A bistro owner in Mecidiyeköy posted one LinkedIn long-form per week for 14 months. The result: 22 new corporate catering clients with average contracts of 38,000 TL/month. He went where B2B decision-makers actually live — not Instagram.
Why LinkedIn is gold for restaurant owners
In office-dense districts (Mecidiyeköy, Levent, Maslak, Ataşehir), each plaza tower hosts 120-180 employees. Catering, team lunches and birthday parties are decided by HR managers or office coordinators — and they spend their workday on LinkedIn, not Instagram.
Instagram influencers harvest followers with food porn; on LinkedIn, content like "how we deliver three 80-person caterings per week without logistic chaos" wins contracts. You are not selling plates — you are selling operational intelligence.
The weekly long-form formula
Every Tuesday morning, the owner published an 800-1,200 word post. Topic rotation:
- Case study (weekly): "How we executed a 60-person launch lunch for a tech startup in 4 hours" — process, not plating.

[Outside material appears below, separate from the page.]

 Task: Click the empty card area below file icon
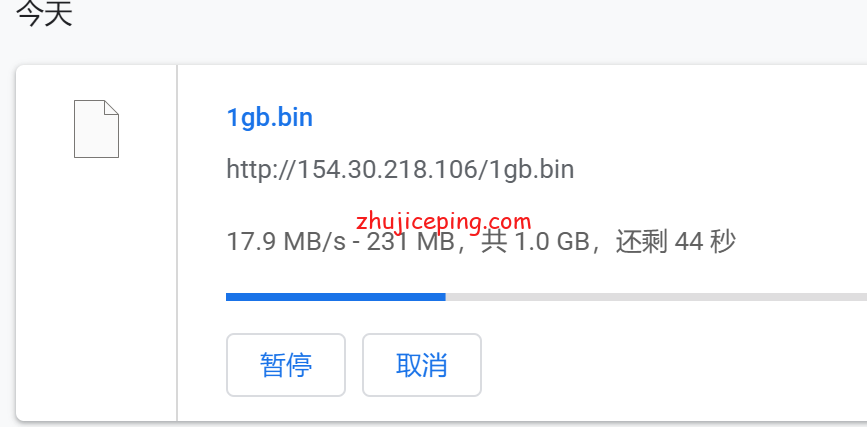click(x=96, y=288)
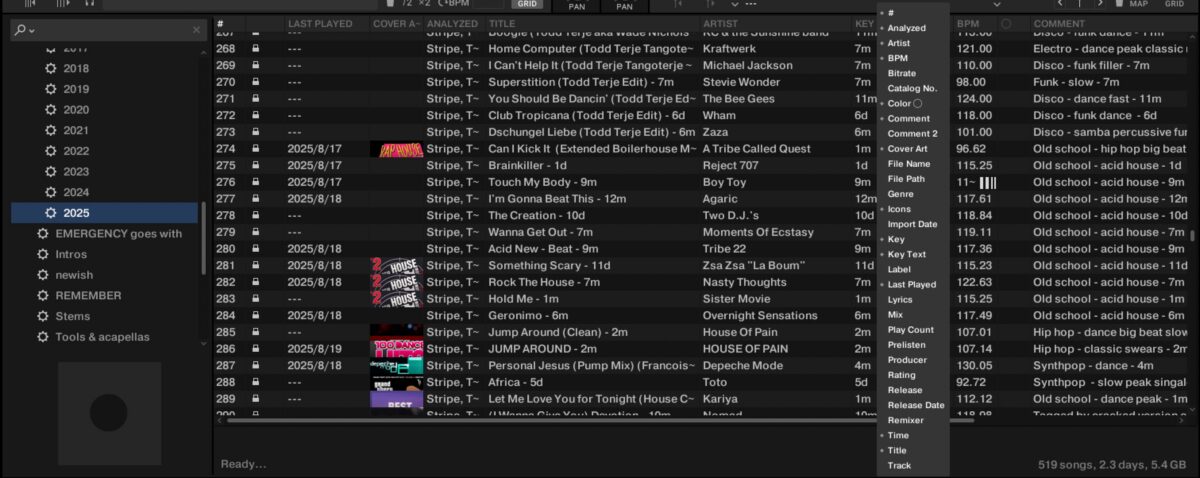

- Industry view (weekly): Employer-side commentary on food inflation, supply chain, staff retention.
- Operational tip (weekly): "5 questions HR rarely asks when ordering catering" — B2B-relevant utility content.

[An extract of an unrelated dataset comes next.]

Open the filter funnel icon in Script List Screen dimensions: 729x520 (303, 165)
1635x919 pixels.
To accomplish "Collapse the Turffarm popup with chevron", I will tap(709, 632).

He wrote in personal voice — no corporate jargon. He replied to comments within 24 hours, personally. LinkedIn's algorithm rewards comment depth dramatically.
From visibility to contract: the funnel
Followers grew from 800 to 11,400 in 14 months. But the deals closed in DMs. After each post, 2-5 HR leads sent a message. His reply template: "Come to a 30-minute demo lunch next Wednesday — no invoice, just tasting." Of demo-lunch attendees, 41% signed a contract within 30 days.

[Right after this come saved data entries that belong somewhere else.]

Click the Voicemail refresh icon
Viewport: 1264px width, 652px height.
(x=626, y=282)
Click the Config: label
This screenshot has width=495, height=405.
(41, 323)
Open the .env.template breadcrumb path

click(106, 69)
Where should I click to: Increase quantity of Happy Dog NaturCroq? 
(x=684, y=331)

His menu ran on thMenu's QR system: prospects scanned during the demo lunch and saw every catering package, pricing tier and date availability instantly — no paper quote, no back-and-forth. Decisions happened at the table.
FAQ
How many hours per week does LinkedIn need? Three hours total: two for writing, one for comments. He drafted on Sunday evening and managed engagement during the week.
Should I avoid food photos? Post them, but show operations, not plating — kitchen behind-the-scenes, 80 boxes being packed, the team working. Show professionalism, not just presentation.
Do I need LinkedIn Premium? No. Start free. Premium's only real value is InMail, and organic posts will already fill your inbox with inbound DMs within 6 months.